«Ti diamo i soldi per fare il viaggio ma quando arriverai ti dovrai prostituire altrimenti uccidiamo la tua famiglia». Una testimonianza del rito juju che arriva a MeridioNews da Veronica Magro. Entrata a far parte del settore dell’accoglienza e dell’integrazione dal 2018, pochi mesi dopo è diventata coordinatrice responsabile di una delle comunità della cooperativa […]
«Se non ti prostituisci uccidiamo la tua famiglia». Dalle minacce, il riscatto delle migranti parte da Vittoria
«Ti diamo i soldi per fare il viaggio ma quando arriverai ti dovrai prostituire altrimenti uccidiamo la tua famiglia». Una testimonianza del rito juju che arriva a MeridioNews da Veronica Magro. Entrata a far parte del settore dell’accoglienza e dell’integrazione dal 2018, pochi mesi dopo è diventata coordinatrice responsabile di una delle comunità della cooperativa Iride, sparse in tutta l’isola ma la sua con sede a Vittoria, nel Ragusano. «Sproniamo le ragazze a portare avanti il loro percorso di vita, che siano donne sole o con bambini». E spesso bisogna partire da lontano: «Con un piano che vede l’intervento dell’avvocato, facciamo degli incontri sulle informative sulle leggi italiane. Si lavora anche su come si fa la fila alla posta, cose per noi scontate ma per loro no», fa notare la responsabile al nostro giornale. Al momento, un intero piano della struttura è dedicato alle persone che arrivano dall’Ucraina, mentre nell’altro abitano persone arrivate dall’Africa. «Non è per fare distinzioni – specifica Magro – ma perché i tipi di accoglienza sono diversi: gli ucraini hanno una cultura occidentale più vicina alla nostra anche se c’è un muro di diffidenza da abbattere, mentre negli africani la scolarizzazione è il problema maggiore, perché spesso non hanno avuto la possibilità di studiare».

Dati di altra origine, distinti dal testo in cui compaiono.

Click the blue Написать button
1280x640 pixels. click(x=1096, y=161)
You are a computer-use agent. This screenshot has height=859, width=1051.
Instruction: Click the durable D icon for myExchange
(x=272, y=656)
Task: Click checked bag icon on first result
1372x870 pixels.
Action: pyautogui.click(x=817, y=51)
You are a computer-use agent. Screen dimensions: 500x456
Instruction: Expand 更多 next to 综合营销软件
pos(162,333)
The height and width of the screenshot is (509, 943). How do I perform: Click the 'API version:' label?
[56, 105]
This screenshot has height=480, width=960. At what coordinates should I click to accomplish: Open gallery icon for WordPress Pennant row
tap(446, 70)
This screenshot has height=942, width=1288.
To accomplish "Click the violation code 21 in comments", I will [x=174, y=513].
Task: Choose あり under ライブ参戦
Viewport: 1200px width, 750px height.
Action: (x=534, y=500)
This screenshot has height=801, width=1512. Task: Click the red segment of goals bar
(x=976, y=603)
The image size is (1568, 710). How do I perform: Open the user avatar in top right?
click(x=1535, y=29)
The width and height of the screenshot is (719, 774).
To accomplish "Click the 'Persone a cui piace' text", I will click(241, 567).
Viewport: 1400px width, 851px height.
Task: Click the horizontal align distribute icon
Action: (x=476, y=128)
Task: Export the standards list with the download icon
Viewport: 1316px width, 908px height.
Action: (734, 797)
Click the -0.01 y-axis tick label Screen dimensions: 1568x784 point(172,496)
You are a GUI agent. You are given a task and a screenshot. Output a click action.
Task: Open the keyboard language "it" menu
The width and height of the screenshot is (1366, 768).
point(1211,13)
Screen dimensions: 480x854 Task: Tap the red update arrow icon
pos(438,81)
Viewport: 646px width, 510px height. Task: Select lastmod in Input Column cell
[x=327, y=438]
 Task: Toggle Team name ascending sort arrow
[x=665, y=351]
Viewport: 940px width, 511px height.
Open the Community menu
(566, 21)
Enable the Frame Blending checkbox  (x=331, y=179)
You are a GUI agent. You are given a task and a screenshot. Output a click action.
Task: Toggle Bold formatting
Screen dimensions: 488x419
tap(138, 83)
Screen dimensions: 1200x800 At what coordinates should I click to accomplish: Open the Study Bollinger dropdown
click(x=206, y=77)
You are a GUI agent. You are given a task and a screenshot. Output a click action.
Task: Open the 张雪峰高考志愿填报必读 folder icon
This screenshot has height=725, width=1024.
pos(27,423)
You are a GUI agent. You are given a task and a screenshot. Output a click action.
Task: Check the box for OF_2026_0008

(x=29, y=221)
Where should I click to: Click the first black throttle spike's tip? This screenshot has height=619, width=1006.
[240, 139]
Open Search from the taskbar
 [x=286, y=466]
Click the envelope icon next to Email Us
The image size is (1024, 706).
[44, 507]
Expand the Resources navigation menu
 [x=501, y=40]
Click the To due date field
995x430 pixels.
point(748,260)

Dietro le quinte della cooperativa c’è un lavoro di squadra con figure specifiche tra cui l’educatrice, l’operatore di accoglienza, il mediatore – fondamentale perché fa da ponte per le esigenze dei migranti – e la psicologa specie per le donne: «Molte di loro sono traumatizzate. Vittime di violenza nel passaggio dal loro paese alla Libia dove vengono imprigionate e violentate. Quando va bene, qualcuno paga per la scarcerazione permettendo loro di partire verso l’Italia». Ferite che non restano solo dentro ma che sono visibili anche fuori, sulla pelle: dalle bruciature all’infibulazione. «Un traguardo importante – prosegue Magro – è essere riusciti a portare a termine un ricongiungimento familiare difficile che si tentava di concretizzare da oltre un anno. Anche in questo caso, il lavoro di squadra tra ambasciate, psicologi e prefetture è riuscito nel suo intento di fare rincontrare un bambino con la madre e il fratello. Superando – continua – le resistenze del padre che faceva continui ricatti chiedendo soldi in cambio del rilascio di suo figlio». Un’altra storia di ricongiungimento familiare, ancora in corso, riguarda una donna che è in Sicilia da due anni e ha una figlia di sei anni ma ora aspetta l’arrivo dell’altra 13enne.
«Lavorare in comunità assorbe. Un sacrificio ripagato dai sorrisi delle persone di cui si diventa punto di riferimento». Tra le storie che più hanno colpito la coordinatrice responsabile c’è quella di «una ragazza del Togo che è andata via anni fa ma con cui siamo ancora in contatto. Una donna già fragile che che durante la traversata ha assistito alla morte del suo ragazzo». Un amore già contrastato, prima della tragedia in mare, dal litigio con il padre che non voleva accettare questa relazione. «Una coltellata alla coscia – ha riferito Magro – che la giovane ha coperto facendo dei tatuaggi sulla ferita». Una storia di vita che la donna ha «raccontato in un diario in francese con tutti i momenti drammatici trascorsi e che ha deciso di farmi leggere. Molte sono diffidenti – aggiunge – e non tutte ci fanno entrare nei loro vissuti». Altre, invece, li condividono al punto che restano anche quando loro vanno via. «Un’altra ragazza che abbiamo visto crescere, arrivata nel 2019, quando è andata via abbiamo pianto tutti perché è stata la più determinata. Una madre che era stata infibulata – racconta ancora Magro – quando aveva dieci anni. Una pratica che ha reso il parto molto doloroso». Storie di vita che formano altre vite.